*Work to complete*.
Write down exactly the lines of the records below, beginning with the first and ending with the line that includes "Norme sulla privacy (112, 2423)".

[Records from a dataset]

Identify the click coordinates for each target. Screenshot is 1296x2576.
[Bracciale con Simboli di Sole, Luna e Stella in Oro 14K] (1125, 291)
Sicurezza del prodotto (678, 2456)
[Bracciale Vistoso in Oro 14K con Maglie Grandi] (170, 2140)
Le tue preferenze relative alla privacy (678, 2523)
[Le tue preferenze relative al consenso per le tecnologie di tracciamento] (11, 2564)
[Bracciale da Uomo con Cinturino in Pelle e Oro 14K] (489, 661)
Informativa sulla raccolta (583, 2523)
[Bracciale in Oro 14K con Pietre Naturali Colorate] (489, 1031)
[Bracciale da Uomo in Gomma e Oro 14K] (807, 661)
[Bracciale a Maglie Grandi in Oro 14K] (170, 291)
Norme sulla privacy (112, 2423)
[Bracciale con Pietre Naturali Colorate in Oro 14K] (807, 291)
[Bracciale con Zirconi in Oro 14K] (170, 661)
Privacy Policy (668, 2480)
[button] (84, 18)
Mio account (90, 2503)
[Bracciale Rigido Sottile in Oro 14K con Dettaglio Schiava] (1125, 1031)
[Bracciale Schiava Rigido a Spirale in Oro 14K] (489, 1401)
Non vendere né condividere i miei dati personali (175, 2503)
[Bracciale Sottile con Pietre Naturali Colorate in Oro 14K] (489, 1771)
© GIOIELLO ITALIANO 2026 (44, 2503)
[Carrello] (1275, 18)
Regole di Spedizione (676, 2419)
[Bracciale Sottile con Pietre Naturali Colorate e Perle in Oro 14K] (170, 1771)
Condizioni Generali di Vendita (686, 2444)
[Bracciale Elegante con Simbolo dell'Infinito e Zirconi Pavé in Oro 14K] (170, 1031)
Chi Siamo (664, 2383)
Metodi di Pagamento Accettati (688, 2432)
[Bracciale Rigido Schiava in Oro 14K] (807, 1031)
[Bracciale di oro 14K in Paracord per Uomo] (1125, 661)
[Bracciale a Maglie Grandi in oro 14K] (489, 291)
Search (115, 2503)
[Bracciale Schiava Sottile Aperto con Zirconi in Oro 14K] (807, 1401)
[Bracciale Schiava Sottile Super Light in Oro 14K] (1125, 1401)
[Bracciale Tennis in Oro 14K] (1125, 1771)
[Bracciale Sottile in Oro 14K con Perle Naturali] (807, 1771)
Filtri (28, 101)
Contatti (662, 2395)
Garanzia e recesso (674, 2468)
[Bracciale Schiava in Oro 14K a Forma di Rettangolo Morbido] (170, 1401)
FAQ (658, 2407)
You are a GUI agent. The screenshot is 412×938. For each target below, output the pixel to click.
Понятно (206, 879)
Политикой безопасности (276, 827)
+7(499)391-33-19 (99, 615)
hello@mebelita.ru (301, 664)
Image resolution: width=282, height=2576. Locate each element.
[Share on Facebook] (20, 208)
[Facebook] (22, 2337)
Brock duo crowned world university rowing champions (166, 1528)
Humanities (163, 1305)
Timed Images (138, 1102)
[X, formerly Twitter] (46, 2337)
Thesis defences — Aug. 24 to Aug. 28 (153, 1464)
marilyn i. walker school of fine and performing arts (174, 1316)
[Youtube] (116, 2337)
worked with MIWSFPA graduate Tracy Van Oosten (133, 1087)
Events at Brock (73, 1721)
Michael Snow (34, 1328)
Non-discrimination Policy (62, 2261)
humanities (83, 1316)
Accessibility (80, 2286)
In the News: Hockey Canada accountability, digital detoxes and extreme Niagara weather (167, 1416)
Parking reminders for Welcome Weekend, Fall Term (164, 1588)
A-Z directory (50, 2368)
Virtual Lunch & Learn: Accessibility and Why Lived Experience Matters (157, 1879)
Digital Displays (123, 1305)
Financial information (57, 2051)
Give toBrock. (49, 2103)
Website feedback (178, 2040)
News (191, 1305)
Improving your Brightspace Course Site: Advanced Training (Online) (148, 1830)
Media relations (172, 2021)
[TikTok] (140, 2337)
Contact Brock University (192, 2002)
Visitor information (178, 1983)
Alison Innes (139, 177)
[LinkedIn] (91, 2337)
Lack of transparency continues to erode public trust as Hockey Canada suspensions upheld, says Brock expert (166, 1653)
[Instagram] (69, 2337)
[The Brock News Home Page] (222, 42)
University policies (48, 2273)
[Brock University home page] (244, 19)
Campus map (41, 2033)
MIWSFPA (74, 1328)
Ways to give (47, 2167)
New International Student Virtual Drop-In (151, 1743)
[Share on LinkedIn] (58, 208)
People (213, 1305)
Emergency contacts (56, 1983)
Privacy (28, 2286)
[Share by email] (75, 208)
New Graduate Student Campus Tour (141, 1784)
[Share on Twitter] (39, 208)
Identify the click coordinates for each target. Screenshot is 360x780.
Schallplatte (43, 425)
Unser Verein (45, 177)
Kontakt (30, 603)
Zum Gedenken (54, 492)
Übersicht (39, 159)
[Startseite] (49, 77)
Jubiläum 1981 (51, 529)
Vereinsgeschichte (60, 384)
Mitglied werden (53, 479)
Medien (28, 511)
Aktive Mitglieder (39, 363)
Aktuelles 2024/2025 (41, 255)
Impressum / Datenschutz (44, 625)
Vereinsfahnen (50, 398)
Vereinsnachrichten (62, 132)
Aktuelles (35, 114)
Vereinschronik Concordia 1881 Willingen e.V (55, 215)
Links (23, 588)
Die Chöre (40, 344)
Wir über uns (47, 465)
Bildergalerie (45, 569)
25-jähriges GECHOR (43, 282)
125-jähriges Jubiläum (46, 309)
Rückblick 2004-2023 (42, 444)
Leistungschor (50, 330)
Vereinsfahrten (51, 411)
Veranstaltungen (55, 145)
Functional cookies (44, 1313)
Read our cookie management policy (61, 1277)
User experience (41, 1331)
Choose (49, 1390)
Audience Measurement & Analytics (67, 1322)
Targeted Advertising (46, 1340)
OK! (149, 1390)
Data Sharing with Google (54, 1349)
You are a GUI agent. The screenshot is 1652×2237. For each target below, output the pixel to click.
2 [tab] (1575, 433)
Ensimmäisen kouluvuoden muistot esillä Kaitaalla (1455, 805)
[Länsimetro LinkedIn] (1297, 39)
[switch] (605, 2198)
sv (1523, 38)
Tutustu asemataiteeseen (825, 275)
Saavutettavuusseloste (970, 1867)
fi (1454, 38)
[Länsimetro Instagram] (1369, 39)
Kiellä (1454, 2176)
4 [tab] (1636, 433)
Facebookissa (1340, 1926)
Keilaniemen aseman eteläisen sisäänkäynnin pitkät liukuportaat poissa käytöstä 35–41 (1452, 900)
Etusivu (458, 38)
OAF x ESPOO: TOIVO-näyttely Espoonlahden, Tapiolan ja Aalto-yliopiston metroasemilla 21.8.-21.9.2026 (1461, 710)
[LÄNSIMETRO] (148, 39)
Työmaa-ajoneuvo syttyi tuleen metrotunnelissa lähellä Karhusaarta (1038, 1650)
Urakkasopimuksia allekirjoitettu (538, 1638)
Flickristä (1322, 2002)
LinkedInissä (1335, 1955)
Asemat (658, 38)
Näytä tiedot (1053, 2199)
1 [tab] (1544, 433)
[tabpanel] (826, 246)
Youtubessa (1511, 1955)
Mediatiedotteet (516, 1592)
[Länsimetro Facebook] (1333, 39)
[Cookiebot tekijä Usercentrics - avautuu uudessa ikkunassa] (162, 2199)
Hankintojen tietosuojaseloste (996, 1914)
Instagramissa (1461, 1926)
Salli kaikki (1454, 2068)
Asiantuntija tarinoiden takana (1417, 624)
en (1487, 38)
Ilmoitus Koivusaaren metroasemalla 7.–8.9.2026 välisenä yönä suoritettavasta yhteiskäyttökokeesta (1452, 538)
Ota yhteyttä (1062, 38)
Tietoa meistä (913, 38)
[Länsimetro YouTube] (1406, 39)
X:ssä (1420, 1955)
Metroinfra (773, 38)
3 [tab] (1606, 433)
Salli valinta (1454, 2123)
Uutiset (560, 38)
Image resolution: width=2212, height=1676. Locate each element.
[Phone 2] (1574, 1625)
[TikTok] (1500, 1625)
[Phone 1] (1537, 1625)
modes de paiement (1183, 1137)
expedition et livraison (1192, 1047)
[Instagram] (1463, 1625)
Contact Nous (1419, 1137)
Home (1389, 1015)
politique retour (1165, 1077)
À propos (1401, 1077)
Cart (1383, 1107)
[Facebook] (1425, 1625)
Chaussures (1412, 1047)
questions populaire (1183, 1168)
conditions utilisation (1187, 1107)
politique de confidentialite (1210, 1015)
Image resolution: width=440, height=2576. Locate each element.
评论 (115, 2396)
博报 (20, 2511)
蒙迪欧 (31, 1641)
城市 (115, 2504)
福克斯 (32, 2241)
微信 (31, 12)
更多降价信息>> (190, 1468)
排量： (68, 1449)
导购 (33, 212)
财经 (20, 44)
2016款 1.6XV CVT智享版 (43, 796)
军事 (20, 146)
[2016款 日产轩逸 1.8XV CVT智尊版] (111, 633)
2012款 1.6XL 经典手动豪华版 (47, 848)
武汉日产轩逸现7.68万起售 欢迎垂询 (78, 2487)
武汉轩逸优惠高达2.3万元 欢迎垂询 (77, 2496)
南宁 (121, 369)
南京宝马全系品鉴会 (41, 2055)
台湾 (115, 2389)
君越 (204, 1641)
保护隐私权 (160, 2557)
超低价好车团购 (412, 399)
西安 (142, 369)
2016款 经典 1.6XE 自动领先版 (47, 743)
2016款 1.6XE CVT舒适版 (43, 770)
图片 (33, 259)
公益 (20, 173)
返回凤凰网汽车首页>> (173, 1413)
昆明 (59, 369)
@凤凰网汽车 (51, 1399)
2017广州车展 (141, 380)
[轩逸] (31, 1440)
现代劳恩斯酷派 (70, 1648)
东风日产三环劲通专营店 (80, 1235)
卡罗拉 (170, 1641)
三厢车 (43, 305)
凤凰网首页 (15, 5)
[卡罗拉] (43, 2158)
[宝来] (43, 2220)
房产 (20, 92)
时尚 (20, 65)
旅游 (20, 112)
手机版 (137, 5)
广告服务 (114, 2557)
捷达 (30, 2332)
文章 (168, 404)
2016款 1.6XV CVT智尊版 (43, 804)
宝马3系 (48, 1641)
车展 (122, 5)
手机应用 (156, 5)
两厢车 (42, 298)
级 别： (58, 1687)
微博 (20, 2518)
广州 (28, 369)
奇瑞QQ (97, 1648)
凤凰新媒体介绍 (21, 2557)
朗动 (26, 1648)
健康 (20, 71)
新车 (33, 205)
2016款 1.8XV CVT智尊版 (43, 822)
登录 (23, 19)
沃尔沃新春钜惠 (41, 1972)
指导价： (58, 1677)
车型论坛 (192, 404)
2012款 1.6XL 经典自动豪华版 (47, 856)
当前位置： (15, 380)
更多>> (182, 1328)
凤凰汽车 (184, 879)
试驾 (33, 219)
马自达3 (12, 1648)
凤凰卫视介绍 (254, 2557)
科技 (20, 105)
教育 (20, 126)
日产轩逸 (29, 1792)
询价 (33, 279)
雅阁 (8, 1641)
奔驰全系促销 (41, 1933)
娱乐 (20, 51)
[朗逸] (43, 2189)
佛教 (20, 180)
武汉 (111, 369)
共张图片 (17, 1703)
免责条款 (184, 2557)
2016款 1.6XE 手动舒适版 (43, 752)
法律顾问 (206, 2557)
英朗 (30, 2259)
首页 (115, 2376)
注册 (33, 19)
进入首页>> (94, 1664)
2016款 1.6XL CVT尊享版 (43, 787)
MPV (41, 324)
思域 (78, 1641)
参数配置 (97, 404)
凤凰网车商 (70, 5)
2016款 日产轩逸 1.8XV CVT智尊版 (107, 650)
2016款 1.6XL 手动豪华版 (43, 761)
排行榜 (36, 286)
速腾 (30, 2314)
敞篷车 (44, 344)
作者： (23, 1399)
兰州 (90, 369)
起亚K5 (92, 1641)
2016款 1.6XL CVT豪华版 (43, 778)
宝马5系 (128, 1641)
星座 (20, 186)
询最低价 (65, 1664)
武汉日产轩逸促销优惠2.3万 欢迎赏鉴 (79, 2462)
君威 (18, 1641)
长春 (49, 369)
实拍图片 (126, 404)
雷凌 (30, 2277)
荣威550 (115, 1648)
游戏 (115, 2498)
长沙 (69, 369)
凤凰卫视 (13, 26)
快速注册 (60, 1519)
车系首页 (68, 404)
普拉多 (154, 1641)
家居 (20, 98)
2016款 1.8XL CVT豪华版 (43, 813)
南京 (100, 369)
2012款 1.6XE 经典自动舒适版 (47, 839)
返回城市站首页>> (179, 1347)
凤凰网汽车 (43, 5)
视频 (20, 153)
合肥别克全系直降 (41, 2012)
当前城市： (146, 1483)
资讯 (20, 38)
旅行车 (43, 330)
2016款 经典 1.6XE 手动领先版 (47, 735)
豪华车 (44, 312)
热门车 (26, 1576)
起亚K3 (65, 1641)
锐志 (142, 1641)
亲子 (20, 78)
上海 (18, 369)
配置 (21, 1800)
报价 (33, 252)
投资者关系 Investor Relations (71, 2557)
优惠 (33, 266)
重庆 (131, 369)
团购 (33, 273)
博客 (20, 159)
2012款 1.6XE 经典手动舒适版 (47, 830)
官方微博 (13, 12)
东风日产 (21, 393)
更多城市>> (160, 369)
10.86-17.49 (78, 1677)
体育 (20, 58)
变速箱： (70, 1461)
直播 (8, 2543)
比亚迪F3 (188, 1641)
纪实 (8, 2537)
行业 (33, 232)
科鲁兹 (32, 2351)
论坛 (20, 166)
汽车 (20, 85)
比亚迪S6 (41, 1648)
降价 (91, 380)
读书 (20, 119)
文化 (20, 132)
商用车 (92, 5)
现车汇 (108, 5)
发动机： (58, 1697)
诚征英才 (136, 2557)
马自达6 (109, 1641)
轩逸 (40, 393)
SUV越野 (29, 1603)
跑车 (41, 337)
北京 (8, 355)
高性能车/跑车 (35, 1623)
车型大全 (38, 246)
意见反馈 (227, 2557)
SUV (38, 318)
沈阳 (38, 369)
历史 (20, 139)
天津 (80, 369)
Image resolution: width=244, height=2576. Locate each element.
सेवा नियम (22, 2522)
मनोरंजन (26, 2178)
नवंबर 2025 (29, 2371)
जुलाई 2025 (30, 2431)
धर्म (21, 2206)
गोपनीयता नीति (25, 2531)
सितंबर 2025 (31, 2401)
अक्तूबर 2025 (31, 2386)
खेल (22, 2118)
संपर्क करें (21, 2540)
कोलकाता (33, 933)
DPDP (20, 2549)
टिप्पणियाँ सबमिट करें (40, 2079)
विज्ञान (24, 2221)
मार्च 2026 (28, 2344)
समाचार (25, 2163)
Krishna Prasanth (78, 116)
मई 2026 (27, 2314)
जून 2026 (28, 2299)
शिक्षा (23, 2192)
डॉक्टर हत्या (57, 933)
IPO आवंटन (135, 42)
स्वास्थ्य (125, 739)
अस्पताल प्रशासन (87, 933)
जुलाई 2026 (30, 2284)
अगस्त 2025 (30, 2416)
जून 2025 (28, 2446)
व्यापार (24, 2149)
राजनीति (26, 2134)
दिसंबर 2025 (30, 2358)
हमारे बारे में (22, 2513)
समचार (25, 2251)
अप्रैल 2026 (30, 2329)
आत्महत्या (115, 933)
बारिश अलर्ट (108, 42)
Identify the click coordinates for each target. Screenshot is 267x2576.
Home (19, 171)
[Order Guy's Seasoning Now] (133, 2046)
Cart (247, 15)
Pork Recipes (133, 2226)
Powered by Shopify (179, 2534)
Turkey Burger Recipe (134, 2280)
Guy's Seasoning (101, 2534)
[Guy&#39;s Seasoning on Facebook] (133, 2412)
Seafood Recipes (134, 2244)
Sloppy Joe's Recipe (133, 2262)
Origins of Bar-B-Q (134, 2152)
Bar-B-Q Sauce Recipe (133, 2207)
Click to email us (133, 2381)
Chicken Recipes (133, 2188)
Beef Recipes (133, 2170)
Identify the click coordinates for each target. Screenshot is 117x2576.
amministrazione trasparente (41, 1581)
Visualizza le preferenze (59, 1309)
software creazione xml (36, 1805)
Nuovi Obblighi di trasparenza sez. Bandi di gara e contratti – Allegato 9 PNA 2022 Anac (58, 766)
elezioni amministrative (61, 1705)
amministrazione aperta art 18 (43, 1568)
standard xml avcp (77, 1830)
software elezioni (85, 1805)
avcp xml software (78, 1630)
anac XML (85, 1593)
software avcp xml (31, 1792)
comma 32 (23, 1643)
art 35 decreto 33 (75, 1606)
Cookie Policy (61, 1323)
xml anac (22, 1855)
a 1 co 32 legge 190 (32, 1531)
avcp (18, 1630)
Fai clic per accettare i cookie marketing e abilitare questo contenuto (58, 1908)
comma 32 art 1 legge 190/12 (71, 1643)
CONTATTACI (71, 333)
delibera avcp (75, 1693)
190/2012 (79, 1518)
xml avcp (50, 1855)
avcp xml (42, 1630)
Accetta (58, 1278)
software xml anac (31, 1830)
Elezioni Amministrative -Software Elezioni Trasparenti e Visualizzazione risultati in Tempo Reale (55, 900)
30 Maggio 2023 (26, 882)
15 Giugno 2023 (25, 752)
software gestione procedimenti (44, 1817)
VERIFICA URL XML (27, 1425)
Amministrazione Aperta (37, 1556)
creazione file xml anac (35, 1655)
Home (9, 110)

*Reply*.
Identify the click coordinates for each target. Screenshot is 1296x2576.
[Bracciale con Simboli di Sole, Luna e Stella in Oro 14K] (1125, 291)
Sicurezza del prodotto (678, 2456)
[Bracciale Vistoso in Oro 14K con Maglie Grandi] (170, 2140)
Le tue preferenze relative alla privacy (678, 2523)
[Le tue preferenze relative al consenso per le tecnologie di tracciamento] (11, 2564)
[Bracciale da Uomo con Cinturino in Pelle e Oro 14K] (489, 661)
Informativa sulla raccolta (583, 2523)
[Bracciale in Oro 14K con Pietre Naturali Colorate] (489, 1031)
[Bracciale da Uomo in Gomma e Oro 14K] (807, 661)
[Bracciale a Maglie Grandi in Oro 14K] (170, 291)
Norme sulla privacy (112, 2423)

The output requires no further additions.